O France, regarde, l’année à peine a fini sa carrière…..

Et Caracalla,  déjà, perce sous Jupiter….. !

 

Qu’elles sont loin les promesses de transparences du Jupiter naissant ! Mais qui est  encore assez naïf pour croire à des promesses électorales ?

L’histoire, de notre patrie entre autres, nous a appris que les hommes providentiels réellement désintéressés et honnêtes se comptaient sur les doigts d’une main : pour une Jeanne d’Arc, un Clémenceau ou un De Gaulle, combien de Robespierre, de Napoléon, de Laval… ? Le français est ainsi fait qu’il a tendance à oublier son passé et à s’enthousiasmer, un peu trop rapidement souvent, pour des bonimenteurs qui lui promettent la lotion qui fait repousser les cheveux ou l’élixir de longue vie.

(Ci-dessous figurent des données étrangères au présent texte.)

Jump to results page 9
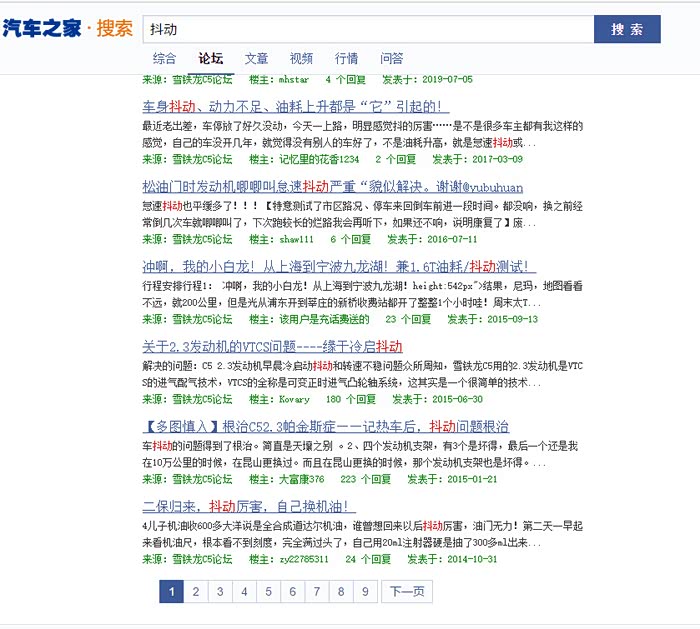This screenshot has width=700, height=629. pyautogui.click(x=365, y=592)
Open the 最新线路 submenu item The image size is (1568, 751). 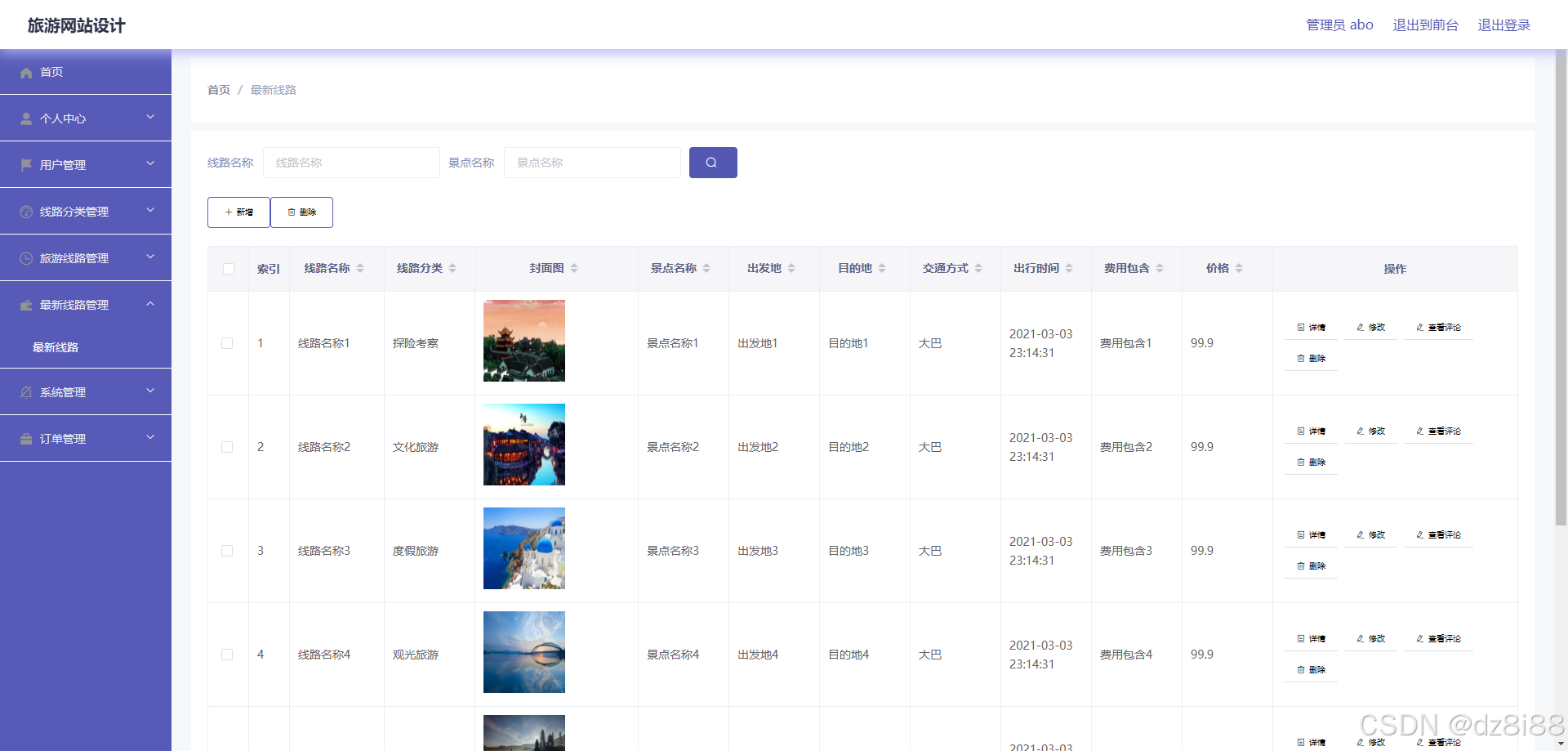coord(55,346)
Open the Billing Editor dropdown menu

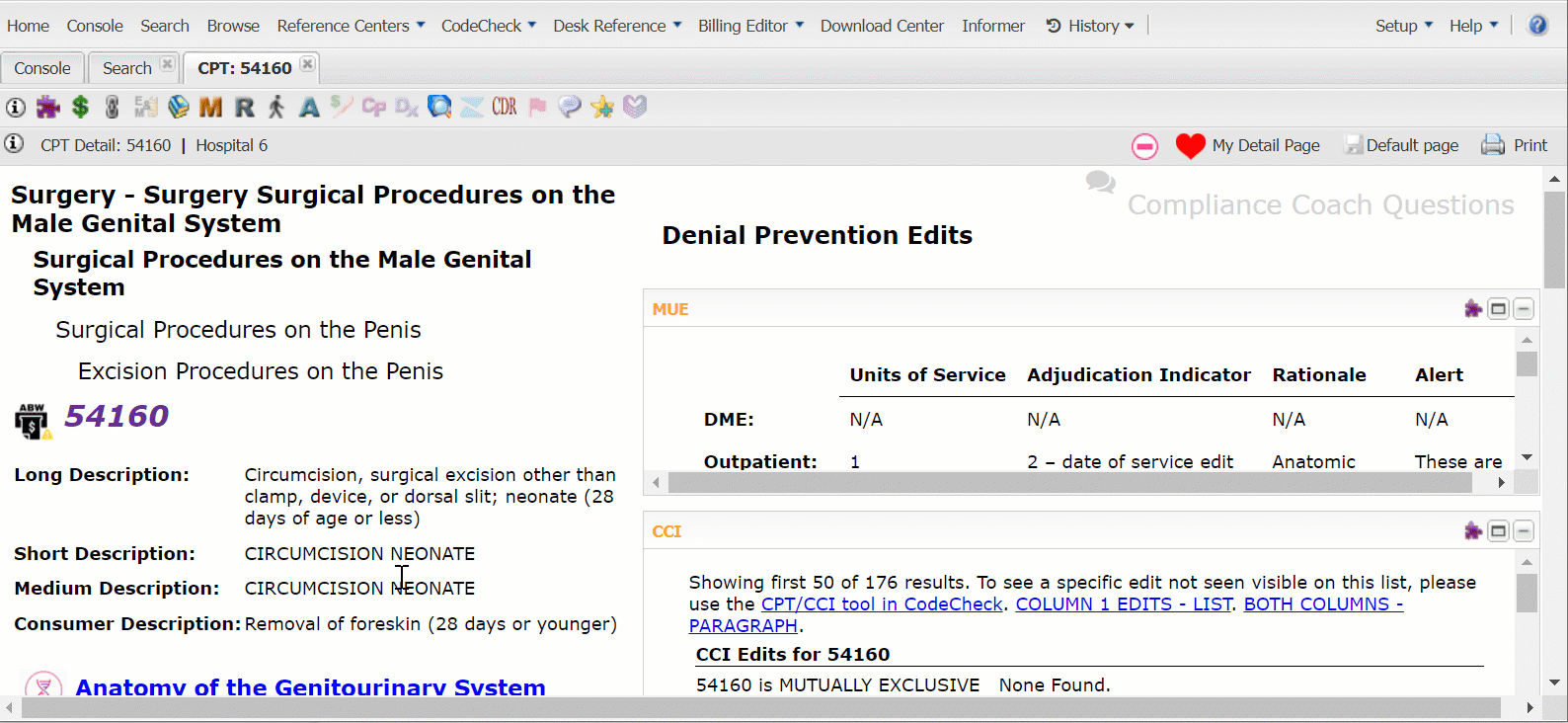(750, 26)
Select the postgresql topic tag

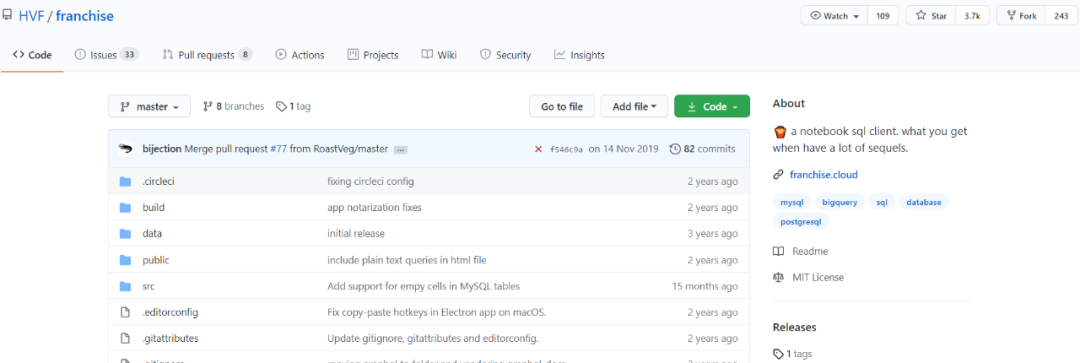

Après avoir été roulés successivement par des transfuges de la droite,  puis de la gauche,  subit cinq longues années une présidence « ordinaire » qui s’était complut dans la pire des médiocrités; les électeurs se sont embrasés pour un homme venu d’ailleurs, qui ne s’était jamais présenté à aucun suffrage, au prénom trompeur d’Emmanuel, nom par lequel les auteurs du livre d’Isaïe désignent le Messie et qui signifie en Hébreux : « Dieu avec nous. ».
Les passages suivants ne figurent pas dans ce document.